Y	Hacker News new \| ask \| show \| jobs

	Progress in performance and scalability with CockroachDB (cockroachlabs.com)
	105 points by awoods187 2766 days ago

9 comments

brod 2766 days ago

I've just released a small product using CockroachDB, in retrospect it was probably my favourite technical decision. Previously I'd used it as a toy and tested deployment strats but was skeptical (new tech and all that), but now that it's ticking along in the wild I'm very impressed across the board.

zzzcpan 2766 days ago

How does your infrastructure look like? Do you deploy it in a single datacenter or even in the same rack on a couple of servers?

qaq 2766 days ago

Are you using enterprise ? If not how are you handling backups?

continuations 2766 days ago

A few questions:

1) >631851 tpmC

How many servers are needed to achieve this throughput?

2) >4 terabytes of unreplicated, frequently accessed data

4TB unreplicated data? Does that mean if a single node goes down you'll lose data (EDIT: I meant losing availability, not data)? That kinda ruins the whole point of having a distributed database.

3) If I'm reading the KV benchmaks correctly, it takes 5 nodes to achieve 100k tpm. That's 20k tpm per node. That's 333 tps per node. This is a 95% point read benchmark. Why is the tps (333 tps) so low? Is that normal?

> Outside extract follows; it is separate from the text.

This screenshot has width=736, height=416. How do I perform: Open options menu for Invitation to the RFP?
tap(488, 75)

4) How does CockroachDB compare to other distributed databases such as TiDB, FoundationDB, ScyllaDB?

manigandham 2766 days ago

ScyllaDB is still the fastest at a key/value workload with per-query consistency settings and quorum reads/writes across multiple regions. If you need high-performance and low-latency, ScyllaDB wins. They are close to v3.0 which will have global secondary indexes and materialized views to improve data model flexibility. FoundationDB is also key/value but much lower-level and well proven for reliability. Don't have much experience with it and the latest release just introduced multi-regional capabilities, but the general tooling and documentation is still rough and it would take more effort to build a higher-level querying layer or client library.

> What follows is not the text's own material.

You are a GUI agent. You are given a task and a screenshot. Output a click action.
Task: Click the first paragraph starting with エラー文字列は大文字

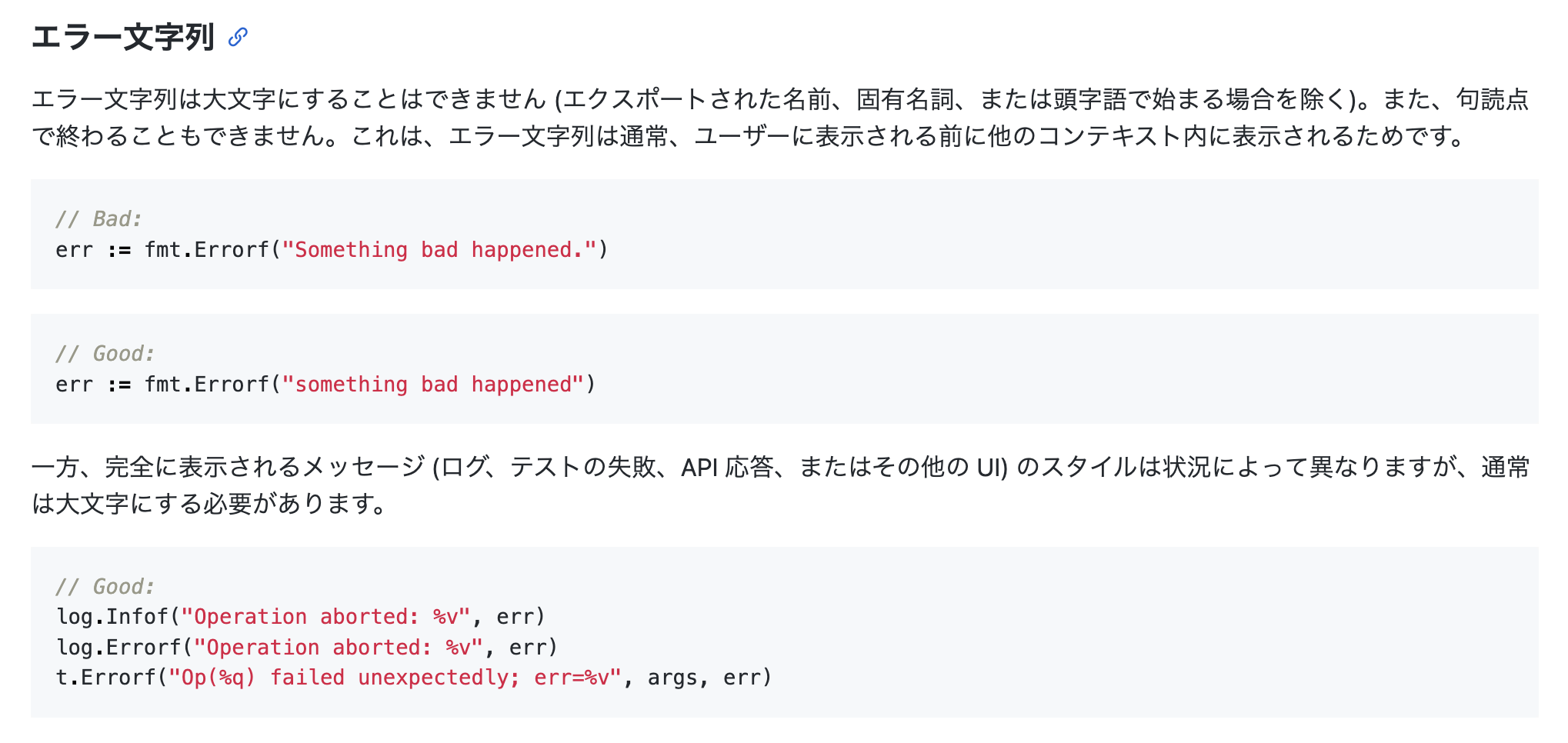point(780,118)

TiDB is interesting, but missing more features from MySQL than CRDB is missing from PostgreSQL, so it's effective if you want sharding on mysql but will need a few more releases before it gets polished. Vitess and Citus are good options if you just want sharding on top of existing mysql or postgres with full query support within a shard. There's also Yugabyte which is multi-modal Redis/Cassandra/SQL offering with multi-regional capabilities.

CRDB is a great product with some of the easiest operations (although key management is a nightmare that they do not have a good plan for). It's fast enough for point-lookups and makes it easy to distribute and replicate your data across zones and regions. All nodes are part of a single cluster so read and write latencies will be high for global deployment, with the enterprise version having a workaround for local regional reads using pinned covering indexes. That works, but further lowers write performance.

It also has trouble with large transactions and the middle ground between OLTP and OLAP with heavy joins. Good choice if you need easy scalability and SQL interface over performance and complex queries.

morgo 2766 days ago

Hi! I work for PingCAP, the company behind TiDB and come from previously working on MySQL.

The gap of features missing is documented here: https://www.pingcap.com/docs/sql/mysql-compatibility/

I would rate compatibility as actually pretty good: all but one SQL mode is supported (which is a feat in itself), and most of the SQL functions are supported.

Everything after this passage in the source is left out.